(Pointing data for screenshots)
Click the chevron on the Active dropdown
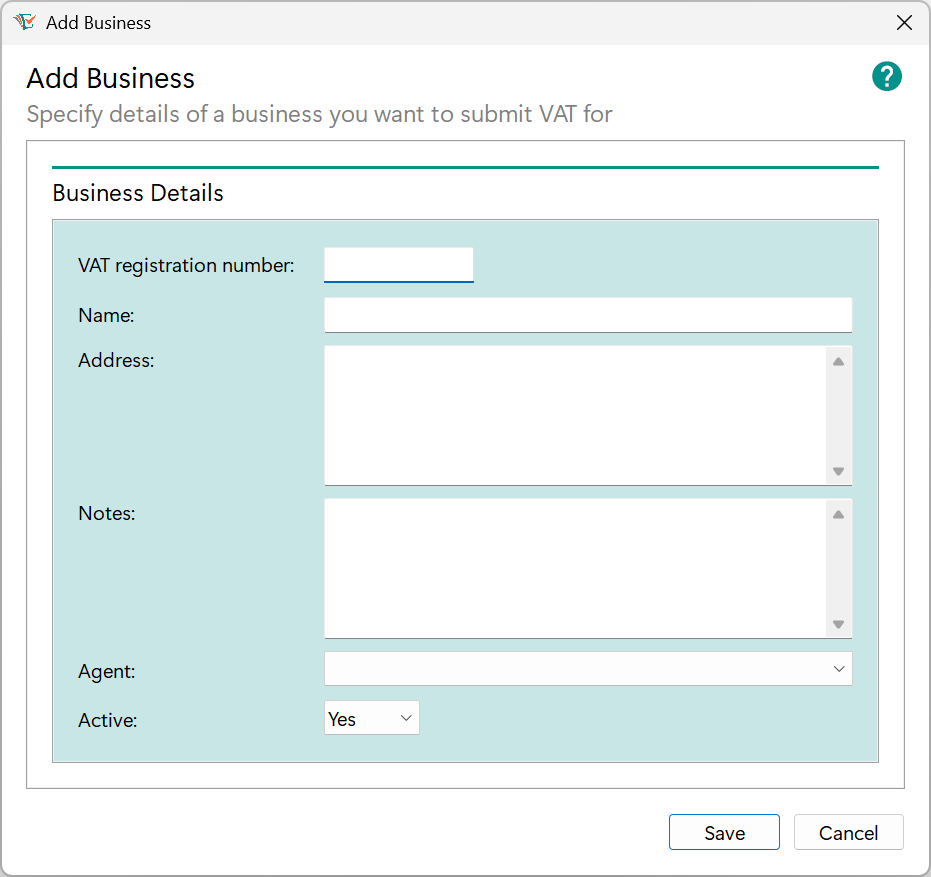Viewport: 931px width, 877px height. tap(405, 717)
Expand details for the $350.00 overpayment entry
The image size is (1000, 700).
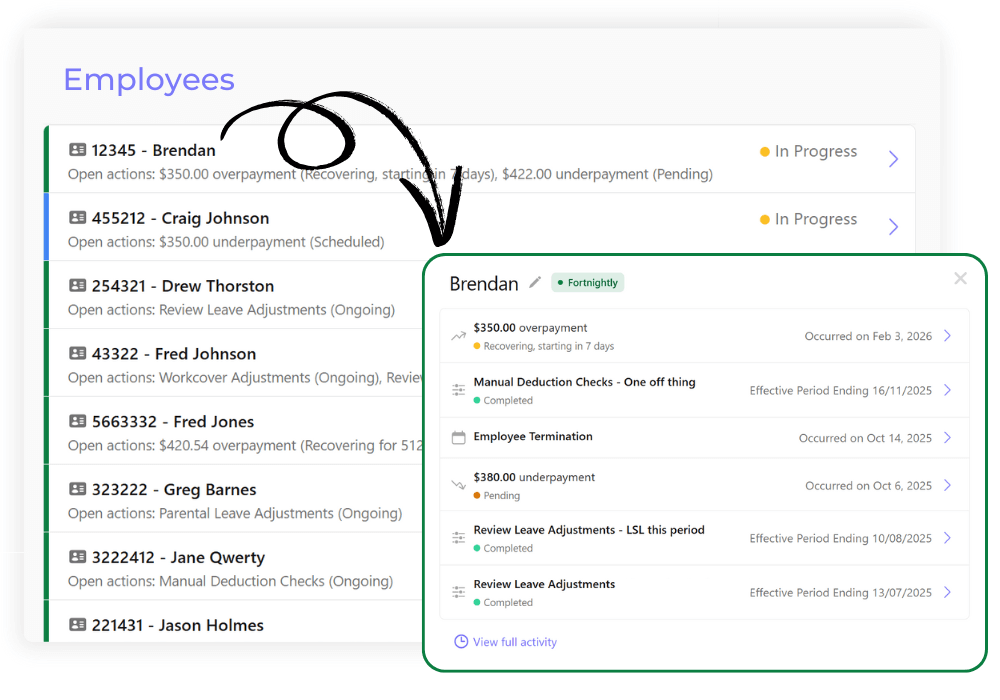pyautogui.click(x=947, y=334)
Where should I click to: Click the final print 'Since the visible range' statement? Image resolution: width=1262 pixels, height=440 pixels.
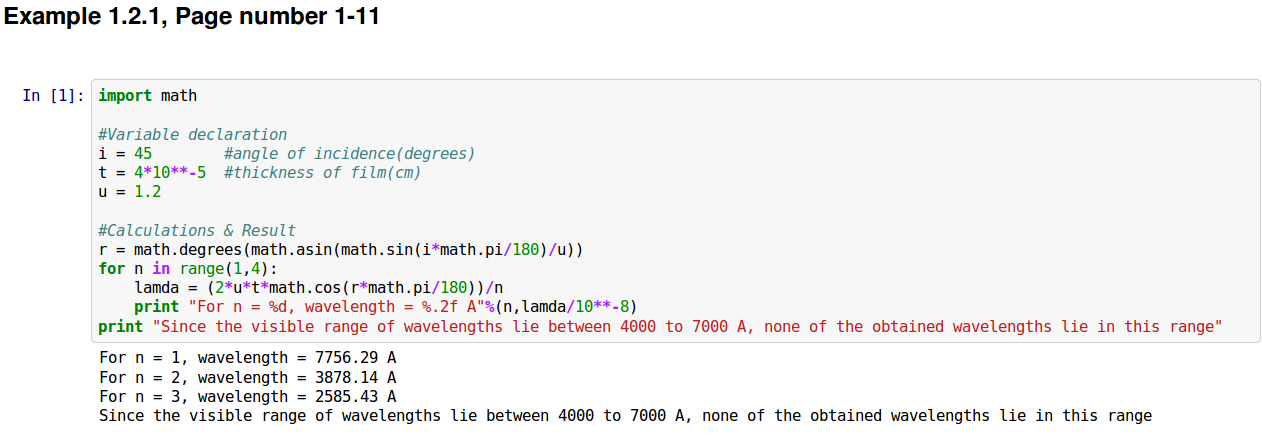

GOAL: Rescale the data between the line holding "Expand details for" and the end of the data, inclusive: rewrite those lines with their requests, multiplying each coordinate in the answers by 1.05 and rounding to whole numbers, halves up. Leave the pictures out.

ANSWER TO THE PROBLEM:
Expand details for the $350.00 overpayment entry
The image size is (1000, 700).
pyautogui.click(x=994, y=351)
Where should I click to: Click the final print 'Since the visible range' statement? Image resolution: width=1262 pixels, height=440 pixels.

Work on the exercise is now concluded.